January 31, 2018
Reporter: R.A. Schuetz
Source: The Hour
Photo: Erik Trautmann / Hearst Connecticut Media
NORWALK — Adult commuters often grab a morning bite from the Dunkin’ Donuts drive-through. At Kendall Elementary School, youngsters have their own way to fuel up: the Grab ‘n Go line.
The school is one of many in the district that has moved breakfast from the cafeteria to the entrance of the school, where students can purchase an easy-to-carry meal on their way to class. At Kendall, Grab ‘n Go has nearly doubled the percentage of students who eat breakfast at school, and by next school year, all Norwalk Public Schools will have transitioned to the program.
As they moved through the line Tuesday, each student quickly picked out a muffin, fresh fruit and a beverage from tables set up in front of the school’s main entrance.
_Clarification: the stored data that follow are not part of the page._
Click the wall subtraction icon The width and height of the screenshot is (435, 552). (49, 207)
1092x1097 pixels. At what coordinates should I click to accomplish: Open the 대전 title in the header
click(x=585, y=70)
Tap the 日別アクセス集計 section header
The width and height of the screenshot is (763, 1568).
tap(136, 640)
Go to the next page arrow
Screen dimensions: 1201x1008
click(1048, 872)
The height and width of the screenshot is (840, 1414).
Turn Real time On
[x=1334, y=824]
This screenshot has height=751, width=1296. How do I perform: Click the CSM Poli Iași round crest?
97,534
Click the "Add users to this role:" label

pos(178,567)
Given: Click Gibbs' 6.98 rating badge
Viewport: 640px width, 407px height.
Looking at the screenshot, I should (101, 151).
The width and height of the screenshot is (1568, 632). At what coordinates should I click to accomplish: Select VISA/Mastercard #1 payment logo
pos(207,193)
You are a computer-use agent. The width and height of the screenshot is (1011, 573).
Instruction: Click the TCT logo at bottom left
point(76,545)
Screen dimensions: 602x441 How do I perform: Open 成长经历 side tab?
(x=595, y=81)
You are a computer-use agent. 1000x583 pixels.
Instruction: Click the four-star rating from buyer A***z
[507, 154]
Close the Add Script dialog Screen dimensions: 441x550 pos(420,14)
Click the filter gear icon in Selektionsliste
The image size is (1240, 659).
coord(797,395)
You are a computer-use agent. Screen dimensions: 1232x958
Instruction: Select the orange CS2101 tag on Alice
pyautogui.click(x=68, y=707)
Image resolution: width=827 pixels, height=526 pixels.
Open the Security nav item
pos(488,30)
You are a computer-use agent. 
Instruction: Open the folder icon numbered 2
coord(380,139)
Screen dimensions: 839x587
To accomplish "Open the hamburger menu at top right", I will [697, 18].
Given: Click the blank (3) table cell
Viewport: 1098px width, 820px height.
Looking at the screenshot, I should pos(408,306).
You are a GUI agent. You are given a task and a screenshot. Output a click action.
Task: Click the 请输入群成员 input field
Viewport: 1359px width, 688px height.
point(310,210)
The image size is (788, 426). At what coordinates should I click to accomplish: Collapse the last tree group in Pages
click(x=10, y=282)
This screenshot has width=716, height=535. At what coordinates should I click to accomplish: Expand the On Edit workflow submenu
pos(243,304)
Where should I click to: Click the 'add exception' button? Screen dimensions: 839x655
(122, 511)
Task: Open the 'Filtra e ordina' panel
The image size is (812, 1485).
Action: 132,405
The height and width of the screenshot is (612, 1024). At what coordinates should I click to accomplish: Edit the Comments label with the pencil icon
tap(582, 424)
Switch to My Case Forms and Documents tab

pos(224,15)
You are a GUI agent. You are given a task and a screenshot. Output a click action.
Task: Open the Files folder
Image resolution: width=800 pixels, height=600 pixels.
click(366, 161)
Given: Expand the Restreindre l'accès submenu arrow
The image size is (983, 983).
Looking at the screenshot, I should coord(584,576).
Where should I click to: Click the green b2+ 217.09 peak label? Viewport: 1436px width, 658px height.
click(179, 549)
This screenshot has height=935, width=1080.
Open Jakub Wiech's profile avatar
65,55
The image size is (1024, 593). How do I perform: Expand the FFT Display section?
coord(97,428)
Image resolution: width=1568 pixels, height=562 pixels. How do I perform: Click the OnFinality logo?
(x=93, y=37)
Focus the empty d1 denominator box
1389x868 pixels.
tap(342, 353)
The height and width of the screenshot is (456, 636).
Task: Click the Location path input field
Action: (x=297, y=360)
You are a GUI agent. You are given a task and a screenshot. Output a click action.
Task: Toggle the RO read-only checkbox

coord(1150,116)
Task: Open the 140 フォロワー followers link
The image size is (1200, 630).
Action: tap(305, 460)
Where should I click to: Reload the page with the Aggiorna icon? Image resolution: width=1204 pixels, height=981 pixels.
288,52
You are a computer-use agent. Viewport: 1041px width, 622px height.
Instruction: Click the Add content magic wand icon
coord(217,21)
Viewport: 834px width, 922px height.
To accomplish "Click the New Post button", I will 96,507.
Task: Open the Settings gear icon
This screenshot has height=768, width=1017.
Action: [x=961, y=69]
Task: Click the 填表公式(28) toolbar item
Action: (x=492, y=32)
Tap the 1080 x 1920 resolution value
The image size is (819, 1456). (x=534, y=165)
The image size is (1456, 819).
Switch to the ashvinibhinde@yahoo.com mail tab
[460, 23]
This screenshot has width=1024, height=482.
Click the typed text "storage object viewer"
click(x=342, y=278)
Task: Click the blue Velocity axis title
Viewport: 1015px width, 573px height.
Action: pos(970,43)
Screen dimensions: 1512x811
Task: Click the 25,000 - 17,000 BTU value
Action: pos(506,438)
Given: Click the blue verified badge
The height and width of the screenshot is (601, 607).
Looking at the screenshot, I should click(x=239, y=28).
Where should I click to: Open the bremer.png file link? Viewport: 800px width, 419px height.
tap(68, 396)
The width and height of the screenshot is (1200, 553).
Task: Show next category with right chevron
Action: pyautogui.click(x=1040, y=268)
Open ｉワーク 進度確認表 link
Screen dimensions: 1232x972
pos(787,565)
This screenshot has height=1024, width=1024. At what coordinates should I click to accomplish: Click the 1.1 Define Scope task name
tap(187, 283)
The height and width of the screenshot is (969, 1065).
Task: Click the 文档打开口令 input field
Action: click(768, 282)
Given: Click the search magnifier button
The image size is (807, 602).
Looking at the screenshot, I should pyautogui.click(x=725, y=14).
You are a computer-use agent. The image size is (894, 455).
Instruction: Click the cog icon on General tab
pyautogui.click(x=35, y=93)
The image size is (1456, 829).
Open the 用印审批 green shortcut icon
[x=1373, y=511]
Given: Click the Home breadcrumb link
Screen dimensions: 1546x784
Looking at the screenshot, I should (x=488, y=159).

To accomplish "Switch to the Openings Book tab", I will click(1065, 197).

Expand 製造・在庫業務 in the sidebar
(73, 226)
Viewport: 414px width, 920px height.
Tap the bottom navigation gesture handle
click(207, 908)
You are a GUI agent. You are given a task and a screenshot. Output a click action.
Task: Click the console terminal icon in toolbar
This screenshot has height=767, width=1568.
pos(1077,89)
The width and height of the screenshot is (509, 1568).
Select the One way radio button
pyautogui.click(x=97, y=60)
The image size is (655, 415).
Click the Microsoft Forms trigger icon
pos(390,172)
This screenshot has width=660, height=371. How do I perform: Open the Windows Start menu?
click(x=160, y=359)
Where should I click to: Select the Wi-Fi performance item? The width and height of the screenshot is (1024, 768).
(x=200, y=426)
And before you knew it, they were off to class, where they had time to eat with other students before starting the day.
As they did so, a group of adults gathered to witness the program talked among themselves.
“I think this is moving very smoothly,” commented one of them, Kayla Jackson. “I’m so impressed with the different options — they have difference juices, different milks, Lactaid even.”
Jackson was with American Association of School Administrators, the organization that awarded Norwalk Public Schools a $52,000 grant for the program. AASA has been distributing breakfast grants funded by the Walmart Foundation since 2011, funding breakfasts at a total of 30 school districts. That money is being used to purchase equipment to expand the Grab ‘n Go pilot program at Brookside Elementary School that was funded by Share Our Strength/No Kid Hungry last year.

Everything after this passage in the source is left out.